SELECTED TEXT.
Why separate virtual warehouses per workload, not one big one. Snowflake decouples storage from compute, and a “virtual warehouse” is just a compute cluster you can spin up, size, and suspend independently. The instinct is to run everything on one large warehouse for simplicity. Do not. Give the dbt transform job its own warehouse, each BI tool its own, ad-hoc analysts their own, and data science theirs. This buys you three things at once: isolation (a runaway analyst query cannot starve the executive dashboard), right-sizing (the transform job might want an L for an hour while BI runs fine on S), and — the one finance cares about — cost attribution, because every credit Snowflake bills is tagged to the warehouse that burned it, so you know exactly which team spent what.

Why the semantic layer is non-negotiable at this scale. Without it, a metric like “active merchant” gets re-implemented in Tableau, in Power BI, and in three different analysts’ notebooks, and they drift. The semantic layer makes the definition code: active_merchant = count(distinct merchant_id) where last_transaction_at > current_date - 30, defined once, versioned in git, queried by every tool. When Finance and Product disagree in a meeting, the answer is “open the semantic model” rather than a week of reconciliation. It is the difference between self-service analytics that scales trust and self-service analytics that scales chaos.

Why dbt runs transformations in Snowflake. dbt does not have its own compute — it generates SQL and pushes it down to the warehouse. This is a feature, not a limitation: there is no second cluster to operate, scale, or secure; transformation runs on the same governed, audited engine as everything else; and you get Snowflake’s elasticity (size the transform warehouse up for the nightly heavy build, suspend it the rest of the day) for free.

EXERCISE TASK 1. Turn the rows into a JSON list of strings, one string per line, starting at the line containing "Task: Select the" and ending at the last line of the rows. Leave out blank lines.

MATERIAL PROVIDED.
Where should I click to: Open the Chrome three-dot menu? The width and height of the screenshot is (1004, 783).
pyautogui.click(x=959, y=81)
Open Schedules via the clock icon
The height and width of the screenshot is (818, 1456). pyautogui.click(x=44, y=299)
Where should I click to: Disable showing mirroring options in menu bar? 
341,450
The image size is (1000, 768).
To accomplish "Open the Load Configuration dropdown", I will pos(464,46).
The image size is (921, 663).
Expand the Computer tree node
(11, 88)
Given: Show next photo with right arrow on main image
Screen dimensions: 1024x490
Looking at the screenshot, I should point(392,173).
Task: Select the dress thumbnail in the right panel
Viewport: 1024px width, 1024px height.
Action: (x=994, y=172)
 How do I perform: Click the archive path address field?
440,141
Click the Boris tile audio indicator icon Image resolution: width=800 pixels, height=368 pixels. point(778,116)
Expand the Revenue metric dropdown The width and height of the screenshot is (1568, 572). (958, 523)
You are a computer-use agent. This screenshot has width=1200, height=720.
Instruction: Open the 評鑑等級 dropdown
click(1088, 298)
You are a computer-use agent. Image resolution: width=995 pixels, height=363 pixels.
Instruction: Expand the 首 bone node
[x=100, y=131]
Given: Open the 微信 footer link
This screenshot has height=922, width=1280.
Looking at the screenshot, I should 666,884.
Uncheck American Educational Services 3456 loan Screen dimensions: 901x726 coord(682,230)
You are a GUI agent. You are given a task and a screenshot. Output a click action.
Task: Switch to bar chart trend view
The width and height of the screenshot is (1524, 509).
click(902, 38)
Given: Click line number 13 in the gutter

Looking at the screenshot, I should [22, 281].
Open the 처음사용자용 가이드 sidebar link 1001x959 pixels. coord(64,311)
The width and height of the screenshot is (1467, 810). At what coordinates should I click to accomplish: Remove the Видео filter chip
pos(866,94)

EXERCISE TASK 2. Keep writing the piece on Snowflake warehouses, the semantic layer and dbt, picking up after its last sentence.

EXPECTED ANSWER 1.
[
  "Task: Select the dress thumbnail in the right panel",
  "Viewport: 1024px width, 1024px height.",
  "Action: (x=994, y=172)",
  " How do I perform: Click the archive path address field?",
  "440,141",
  "Click the Boris tile audio indicator icon Image resolution: width=800 pixels, height=368 pixels. point(778,116)",
  "Expand the Revenue metric dropdown The width and height of the screenshot is (1568, 572). (958, 523)",
  "You are a computer-use agent. This screenshot has width=1200, height=720.",
  "Instruction: Open the 評鑑等級 dropdown",
  "click(1088, 298)",
  "You are a computer-use agent. Image resolution: width=995 pixels, height=363 pixels.",
  "Instruction: Expand the 首 bone node",
  "[x=100, y=131]",
  "Given: Open the 微信 footer link",
  "This screenshot has height=922, width=1280.",
  "Looking at the screenshot, I should 666,884.",
  "Uncheck American Educational Services 3456 loan Screen dimensions: 901x726 coord(682,230)",
  "You are a GUI agent. You are given a task and a screenshot. Output a click action.",
  "Task: Switch to bar chart trend view",
  "The width and height of the screenshot is (1524, 509).",
  "click(902, 38)",
  "Given: Click line number 13 in the gutter",
  "Looking at the screenshot, I should [22, 281].",
  "Open the 처음사용자용 가이드 sidebar link 1001x959 pixels. coord(64,311)",
  "The width and height of the screenshot is (1467, 810). At what coordinates should I click to accomplish: Remove the Видео filter chip",
  "pos(866,94)"
]

EXPECTED ANSWER 2.
Implementation guidance

Provision everything as code. Use Terraform with the Snowflake provider so warehouses, databases, schemas, roles, and — critically — resource monitors are version-controlled and reviewable, not clicked into existence by whoever had ACCOUNTADMIN that week. A minimal shape communicates the intent: a dedicated transform warehouse with aggressive auto-suspend and a hard monthly credit ceiling.

resource "snowflake_warehouse" "transform" {
  name                = "WH_TRANSFORM_PROD"
  warehouse_size      = "LARGE"
  auto_suspend        = 60      # seconds idle before it stops billing
  auto_resume         = true
  initially_suspended = true
}

resource "snowflake_resource_monitor" "transform_budget" {
  name            = "RM_TRANSFORM"
  credit_quota    = 4000        # monthly credit cap
  frequency       = "MONTHLY"
  warehouse {
    warehouse_name = snowflake_warehouse.transform.name
  }
  notify_triggers = [50, 75, 90]   # alert thresholds (% of quota)
  suspend_trigger = 100            # stop the warehouse at 100%
}

That suspend_trigger = 100 is the single most important line in the file: it is the hard stop that turns “the bill tripled overnight” into “the transform warehouse paused and paged us at 90%.”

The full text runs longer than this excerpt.